Mas a leitura dos escritores cristãos reserva surpresas muito mais fascinantes. Comentando o Cântico dos Cânticos, Orígenes não hesita em atribuir a Deus as características do eros retratada pelo Banquete de Platão: o amor pela sua criatura leva Deus a se projetar para além de si mesmo na forma de um amor que não só exige que o ser humano o retribua, mas até mesmo arrasta este último, por sua vez, para fora de si, no ekstasis da contemplação. Ideia bem presente nos místicos cristãos de todas as épocas, que sabiam captar a força explosiva, lendo eros e amor lá onde nós nos acostumamos à rendição, exausta e sem força, da "caridade".

Novamente, as reflexões desenvolvidas na Lelio de Cícero sobre a amizade como vínculo ao mesmo tempo social e afetivo serão retomadas por Agostinho na meditação dos seus percursos juvenis realizada nas Confissões e relançadas em uma nova chave, que coloca desta vez o Deus cristão como fundamento de toda a relação autêntica entre as pessoas, superando assim a ruptura – dramaticamente percebida por Cícero – entre determinações da razão política e exigências da alma individual.

Esse encontro entre cristianismo e tradição clássica muitas vezes foi criticado por ter desnaturalizado as características originais da pregação e da mensagem de Jesus. Mas não devemos nos esquecer que uma parte significativa do judaísmo antigo já havia consumado o encontro com a língua e a cultura gregas na chamada tradução da Bíblia Septuaginta, sobre a qual nos informa a Carta de Aristeu. Justamente essa Bíblia foi assumida pelos cristãos, até que Jerônimo se lançou à obra de traduzi-la ex novo do hebraico para o mundo latino.

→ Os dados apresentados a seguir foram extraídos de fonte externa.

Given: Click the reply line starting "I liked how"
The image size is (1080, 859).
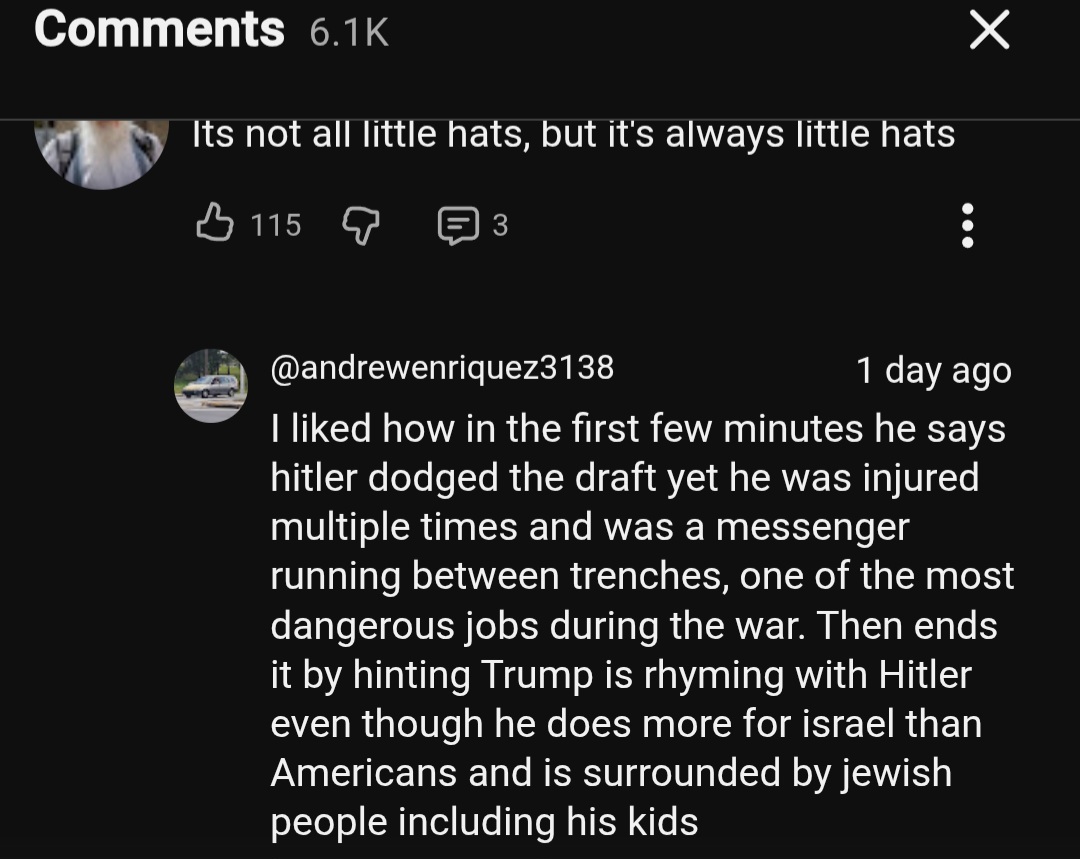Looking at the screenshot, I should click(637, 429).
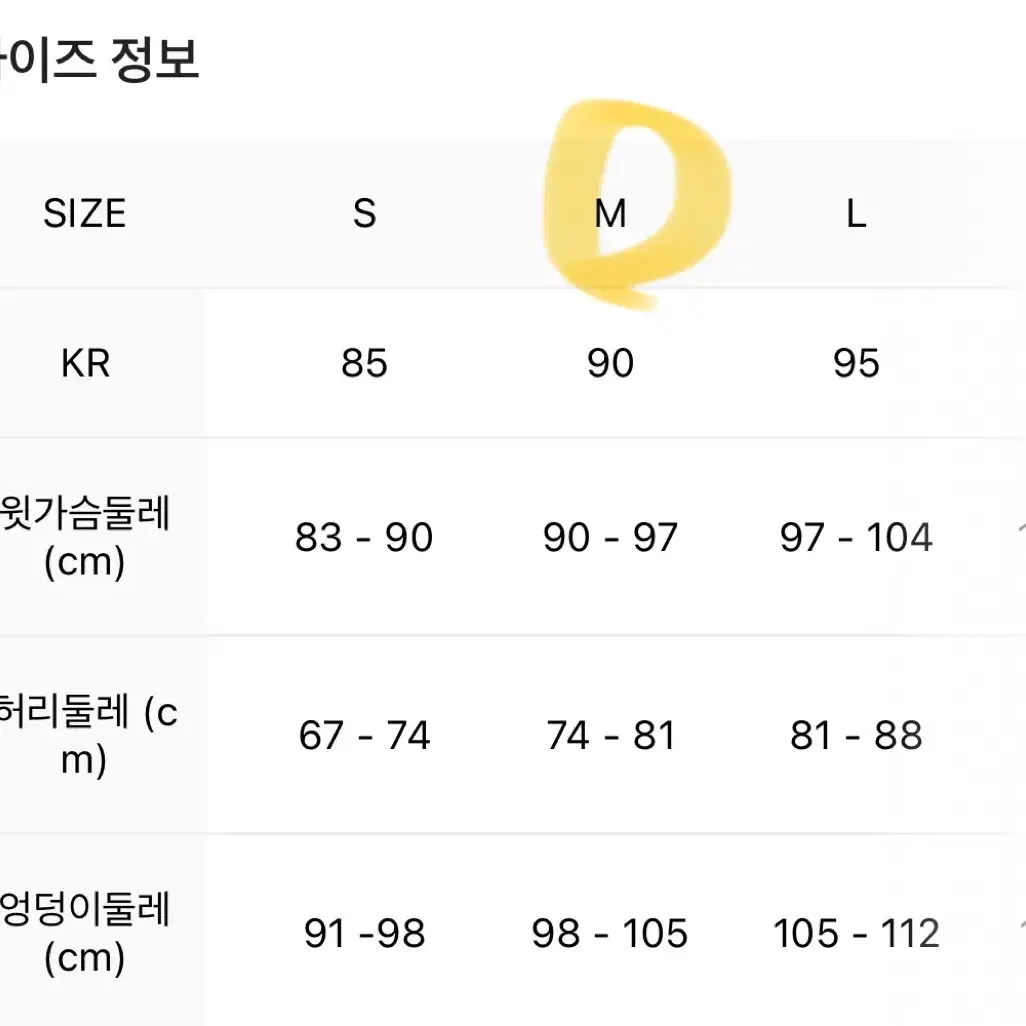Select hip value 105 - 112
1026x1026 pixels.
point(856,933)
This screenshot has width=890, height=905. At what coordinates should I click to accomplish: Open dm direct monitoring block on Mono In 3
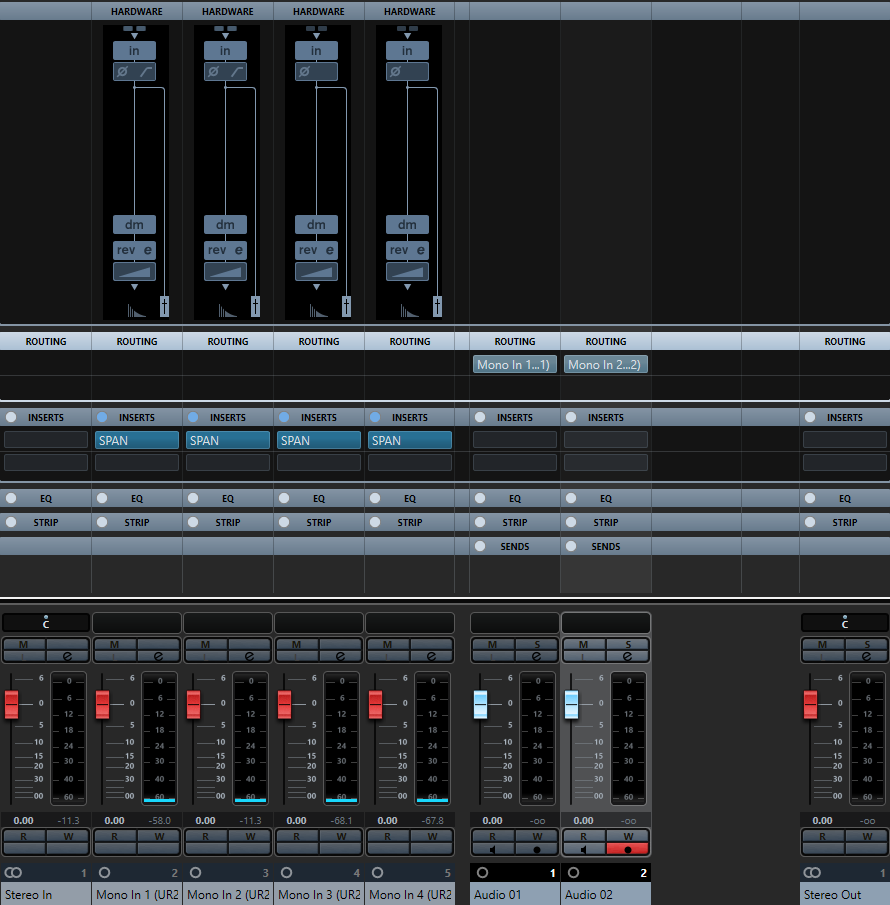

Acima de tudo, as obras dos antigos autores cristãos se tornaram, por sua vez, objeto de traduções e de reelaborações por parte de escritores que, do século IV em diante, começaram a se expressar em uma grande variedade de línguas (copta, siríaco, armênio, georgiano...), até então sem dignidade literária, dando origem a novas culturas e a novas identidades sociorreligiosas no sinal do cristianismo e confirmando, assim, que a natureza deste último é intrinsecamente aberta ao encontro com as mais diversas experiências do ser humano.